Source data below:
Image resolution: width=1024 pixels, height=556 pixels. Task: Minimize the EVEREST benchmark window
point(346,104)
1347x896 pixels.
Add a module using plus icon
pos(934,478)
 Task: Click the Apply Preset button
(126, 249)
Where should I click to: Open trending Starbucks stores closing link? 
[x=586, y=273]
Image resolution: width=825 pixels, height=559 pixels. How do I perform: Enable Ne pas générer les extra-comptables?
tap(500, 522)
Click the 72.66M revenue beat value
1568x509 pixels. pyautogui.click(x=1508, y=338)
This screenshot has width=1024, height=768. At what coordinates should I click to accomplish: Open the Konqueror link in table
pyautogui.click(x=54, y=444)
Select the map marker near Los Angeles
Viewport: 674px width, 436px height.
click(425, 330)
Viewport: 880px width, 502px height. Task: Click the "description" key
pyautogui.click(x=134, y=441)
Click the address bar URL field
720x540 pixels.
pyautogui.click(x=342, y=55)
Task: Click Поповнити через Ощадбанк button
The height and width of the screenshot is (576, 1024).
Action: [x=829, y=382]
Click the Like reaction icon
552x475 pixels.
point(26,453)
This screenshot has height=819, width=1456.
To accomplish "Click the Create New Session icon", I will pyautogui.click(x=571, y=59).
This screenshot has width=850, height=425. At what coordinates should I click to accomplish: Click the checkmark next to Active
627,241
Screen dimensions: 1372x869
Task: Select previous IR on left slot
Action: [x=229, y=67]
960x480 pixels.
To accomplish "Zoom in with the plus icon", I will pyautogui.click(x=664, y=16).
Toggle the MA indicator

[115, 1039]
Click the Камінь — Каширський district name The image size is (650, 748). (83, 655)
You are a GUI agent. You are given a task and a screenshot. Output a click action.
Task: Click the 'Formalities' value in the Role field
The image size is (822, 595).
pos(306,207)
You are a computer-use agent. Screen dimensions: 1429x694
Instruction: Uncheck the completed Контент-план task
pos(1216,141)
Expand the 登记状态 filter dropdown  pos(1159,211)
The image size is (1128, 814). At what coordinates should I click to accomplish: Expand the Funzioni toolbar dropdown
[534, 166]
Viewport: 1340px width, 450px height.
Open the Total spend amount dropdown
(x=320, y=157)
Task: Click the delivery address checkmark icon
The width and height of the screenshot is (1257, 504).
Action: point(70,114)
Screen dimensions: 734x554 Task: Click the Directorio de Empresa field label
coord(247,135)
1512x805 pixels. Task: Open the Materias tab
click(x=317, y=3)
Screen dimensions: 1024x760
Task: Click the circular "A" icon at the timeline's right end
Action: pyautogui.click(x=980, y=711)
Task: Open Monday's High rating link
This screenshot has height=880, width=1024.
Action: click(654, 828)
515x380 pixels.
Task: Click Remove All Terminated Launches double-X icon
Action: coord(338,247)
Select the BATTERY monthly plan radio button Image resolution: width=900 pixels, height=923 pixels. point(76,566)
End of Source data.
> _What is being asked_: In which lines of the material above does the string "will" occur? Copy them all.

> _Result for this exercise_:
To accomplish "Click the Create New Session icon", I will pyautogui.click(x=571, y=59).
To accomplish "Zoom in with the plus icon", I will pyautogui.click(x=664, y=16).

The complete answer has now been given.